[Stored data entries]
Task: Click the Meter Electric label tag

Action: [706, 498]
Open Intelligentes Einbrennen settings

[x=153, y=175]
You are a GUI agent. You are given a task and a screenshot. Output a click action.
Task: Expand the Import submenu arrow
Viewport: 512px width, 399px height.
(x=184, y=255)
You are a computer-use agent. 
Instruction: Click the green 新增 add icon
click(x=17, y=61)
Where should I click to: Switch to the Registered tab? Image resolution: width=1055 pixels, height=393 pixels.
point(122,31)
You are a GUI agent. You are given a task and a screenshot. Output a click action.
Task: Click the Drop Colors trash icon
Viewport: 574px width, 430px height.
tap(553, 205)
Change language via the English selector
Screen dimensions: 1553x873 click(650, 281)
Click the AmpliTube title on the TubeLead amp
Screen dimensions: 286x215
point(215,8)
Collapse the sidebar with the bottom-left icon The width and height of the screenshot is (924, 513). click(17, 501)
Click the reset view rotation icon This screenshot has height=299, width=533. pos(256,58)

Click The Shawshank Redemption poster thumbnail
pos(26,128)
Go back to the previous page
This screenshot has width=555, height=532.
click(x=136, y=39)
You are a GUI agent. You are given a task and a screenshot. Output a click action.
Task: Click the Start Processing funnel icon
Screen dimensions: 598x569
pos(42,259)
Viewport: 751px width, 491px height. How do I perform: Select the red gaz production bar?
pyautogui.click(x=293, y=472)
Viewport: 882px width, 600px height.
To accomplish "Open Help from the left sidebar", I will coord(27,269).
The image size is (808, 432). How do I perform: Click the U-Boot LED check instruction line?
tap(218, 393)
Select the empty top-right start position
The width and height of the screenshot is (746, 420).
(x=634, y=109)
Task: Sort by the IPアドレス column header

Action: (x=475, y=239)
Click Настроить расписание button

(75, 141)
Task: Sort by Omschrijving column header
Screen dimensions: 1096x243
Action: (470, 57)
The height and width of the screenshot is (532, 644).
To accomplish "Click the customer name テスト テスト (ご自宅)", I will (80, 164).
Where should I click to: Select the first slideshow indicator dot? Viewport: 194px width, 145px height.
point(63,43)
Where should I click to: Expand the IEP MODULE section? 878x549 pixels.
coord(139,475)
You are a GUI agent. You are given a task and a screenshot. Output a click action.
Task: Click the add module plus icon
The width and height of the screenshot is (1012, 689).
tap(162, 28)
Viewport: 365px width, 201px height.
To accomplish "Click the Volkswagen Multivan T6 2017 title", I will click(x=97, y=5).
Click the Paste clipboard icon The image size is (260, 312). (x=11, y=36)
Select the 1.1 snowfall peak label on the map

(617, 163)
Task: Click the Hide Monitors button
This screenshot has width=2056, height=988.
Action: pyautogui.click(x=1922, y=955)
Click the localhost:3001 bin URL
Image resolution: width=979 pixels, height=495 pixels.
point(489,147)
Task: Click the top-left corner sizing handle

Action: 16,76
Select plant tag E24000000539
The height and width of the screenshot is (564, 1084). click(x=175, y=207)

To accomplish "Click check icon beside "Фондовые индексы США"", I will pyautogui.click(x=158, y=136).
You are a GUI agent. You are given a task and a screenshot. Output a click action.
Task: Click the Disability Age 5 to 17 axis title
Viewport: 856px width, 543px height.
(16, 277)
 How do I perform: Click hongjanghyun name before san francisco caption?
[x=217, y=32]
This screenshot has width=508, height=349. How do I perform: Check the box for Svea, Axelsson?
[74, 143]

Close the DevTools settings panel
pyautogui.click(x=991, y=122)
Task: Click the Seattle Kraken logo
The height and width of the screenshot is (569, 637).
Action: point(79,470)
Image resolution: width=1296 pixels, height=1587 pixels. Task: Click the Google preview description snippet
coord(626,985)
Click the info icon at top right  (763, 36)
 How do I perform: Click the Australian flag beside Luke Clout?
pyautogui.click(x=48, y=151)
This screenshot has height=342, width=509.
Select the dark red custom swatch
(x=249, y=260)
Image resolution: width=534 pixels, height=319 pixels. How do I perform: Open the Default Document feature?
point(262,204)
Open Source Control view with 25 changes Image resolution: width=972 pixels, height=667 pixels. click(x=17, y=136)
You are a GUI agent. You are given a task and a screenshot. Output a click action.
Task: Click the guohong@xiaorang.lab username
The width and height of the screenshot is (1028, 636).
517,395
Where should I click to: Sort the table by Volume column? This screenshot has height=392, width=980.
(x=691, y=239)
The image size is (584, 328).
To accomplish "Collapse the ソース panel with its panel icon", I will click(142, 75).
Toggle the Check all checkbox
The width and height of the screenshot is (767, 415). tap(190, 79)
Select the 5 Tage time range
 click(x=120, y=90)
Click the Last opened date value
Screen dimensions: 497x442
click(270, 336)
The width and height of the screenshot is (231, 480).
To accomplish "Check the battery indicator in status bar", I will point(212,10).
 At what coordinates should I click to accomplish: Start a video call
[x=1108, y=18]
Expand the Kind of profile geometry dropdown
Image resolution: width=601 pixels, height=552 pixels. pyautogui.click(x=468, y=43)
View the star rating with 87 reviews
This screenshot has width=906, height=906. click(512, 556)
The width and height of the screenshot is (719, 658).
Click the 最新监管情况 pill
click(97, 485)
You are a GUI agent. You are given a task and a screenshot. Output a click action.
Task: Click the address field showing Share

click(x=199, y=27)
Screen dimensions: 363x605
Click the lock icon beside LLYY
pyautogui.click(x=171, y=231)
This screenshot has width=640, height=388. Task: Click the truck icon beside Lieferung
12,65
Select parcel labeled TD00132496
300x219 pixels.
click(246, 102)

WHAT THE EXERCISE ASKS: Reproduce all entries. Keep them exact.

TASK RESULT:
Task: Click the Meter Electric label tag

Action: [706, 498]
Open Intelligentes Einbrennen settings

[x=153, y=175]
You are a GUI agent. You are given a task and a screenshot. Output a click action.
Task: Expand the Import submenu arrow
Viewport: 512px width, 399px height.
(x=184, y=255)
You are a computer-use agent. 
Instruction: Click the green 新增 add icon
click(x=17, y=61)
Where should I click to: Switch to the Registered tab? Image resolution: width=1055 pixels, height=393 pixels.
point(122,31)
You are a GUI agent. You are given a task and a screenshot. Output a click action.
Task: Click the Drop Colors trash icon
Viewport: 574px width, 430px height.
tap(553, 205)
Change language via the English selector
Screen dimensions: 1553x873 click(650, 281)
Click the AmpliTube title on the TubeLead amp
Screen dimensions: 286x215
point(215,8)
Collapse the sidebar with the bottom-left icon The width and height of the screenshot is (924, 513). click(17, 501)
Click the reset view rotation icon This screenshot has height=299, width=533. pos(256,58)

Click The Shawshank Redemption poster thumbnail
pos(26,128)
Go back to the previous page
This screenshot has width=555, height=532.
click(x=136, y=39)
You are a GUI agent. You are given a task and a screenshot. Output a click action.
Task: Click the Start Processing funnel icon
Screen dimensions: 598x569
pos(42,259)
Viewport: 751px width, 491px height. How do I perform: Select the red gaz production bar?
pyautogui.click(x=293, y=472)
Viewport: 882px width, 600px height.
To accomplish "Open Help from the left sidebar", I will coord(27,269).
The image size is (808, 432). How do I perform: Click the U-Boot LED check instruction line?
tap(218, 393)
Select the empty top-right start position
The width and height of the screenshot is (746, 420).
(x=634, y=109)
Task: Sort by the IPアドレス column header

Action: (x=475, y=239)
Click Настроить расписание button

(75, 141)
Task: Sort by Omschrijving column header
Screen dimensions: 1096x243
Action: (470, 57)
The height and width of the screenshot is (532, 644).
To accomplish "Click the customer name テスト テスト (ご自宅)", I will (80, 164).
Where should I click to: Select the first slideshow indicator dot? Viewport: 194px width, 145px height.
point(63,43)
Where should I click to: Expand the IEP MODULE section? 878x549 pixels.
coord(139,475)
You are a GUI agent. You are given a task and a screenshot. Output a click action.
Task: Click the add module plus icon
The width and height of the screenshot is (1012, 689).
tap(162, 28)
Viewport: 365px width, 201px height.
To accomplish "Click the Volkswagen Multivan T6 2017 title", I will click(x=97, y=5).
Click the Paste clipboard icon The image size is (260, 312). (x=11, y=36)
Select the 1.1 snowfall peak label on the map

(617, 163)
Task: Click the Hide Monitors button
This screenshot has width=2056, height=988.
Action: pyautogui.click(x=1922, y=955)
Click the localhost:3001 bin URL
Image resolution: width=979 pixels, height=495 pixels.
point(489,147)
Task: Click the top-left corner sizing handle

Action: 16,76
Select plant tag E24000000539
The height and width of the screenshot is (564, 1084). click(x=175, y=207)

To accomplish "Click check icon beside "Фондовые индексы США"", I will pyautogui.click(x=158, y=136).
You are a GUI agent. You are given a task and a screenshot. Output a click action.
Task: Click the Disability Age 5 to 17 axis title
Viewport: 856px width, 543px height.
(16, 277)
 How do I perform: Click hongjanghyun name before san francisco caption?
[x=217, y=32]
This screenshot has width=508, height=349. How do I perform: Check the box for Svea, Axelsson?
[74, 143]

Close the DevTools settings panel
pyautogui.click(x=991, y=122)
Task: Click the Seattle Kraken logo
The height and width of the screenshot is (569, 637).
Action: point(79,470)
Image resolution: width=1296 pixels, height=1587 pixels. Task: Click the Google preview description snippet
coord(626,985)
Click the info icon at top right  (763, 36)
 How do I perform: Click the Australian flag beside Luke Clout?
pyautogui.click(x=48, y=151)
This screenshot has height=342, width=509.
Select the dark red custom swatch
(x=249, y=260)
Image resolution: width=534 pixels, height=319 pixels. How do I perform: Open the Default Document feature?
point(262,204)
Open Source Control view with 25 changes Image resolution: width=972 pixels, height=667 pixels. click(x=17, y=136)
You are a GUI agent. You are given a task and a screenshot. Output a click action.
Task: Click the guohong@xiaorang.lab username
The width and height of the screenshot is (1028, 636).
517,395
Where should I click to: Sort the table by Volume column? This screenshot has height=392, width=980.
(x=691, y=239)
The image size is (584, 328).
To accomplish "Collapse the ソース panel with its panel icon", I will click(142, 75).
Toggle the Check all checkbox
The width and height of the screenshot is (767, 415). tap(190, 79)
Select the 5 Tage time range
 click(x=120, y=90)
Click the Last opened date value
Screen dimensions: 497x442
click(270, 336)
The width and height of the screenshot is (231, 480).
To accomplish "Check the battery indicator in status bar", I will point(212,10).
 At what coordinates should I click to accomplish: Start a video call
[x=1108, y=18]
Expand the Kind of profile geometry dropdown
Image resolution: width=601 pixels, height=552 pixels. pyautogui.click(x=468, y=43)
View the star rating with 87 reviews
This screenshot has width=906, height=906. click(512, 556)
The width and height of the screenshot is (719, 658).
Click the 最新监管情况 pill
click(97, 485)
You are a GUI agent. You are given a task and a screenshot. Output a click action.
Task: Click the address field showing Share

click(x=199, y=27)
Screen dimensions: 363x605
Click the lock icon beside LLYY
pyautogui.click(x=171, y=231)
This screenshot has width=640, height=388. Task: Click the truck icon beside Lieferung
12,65
Select parcel labeled TD00132496
300x219 pixels.
click(246, 102)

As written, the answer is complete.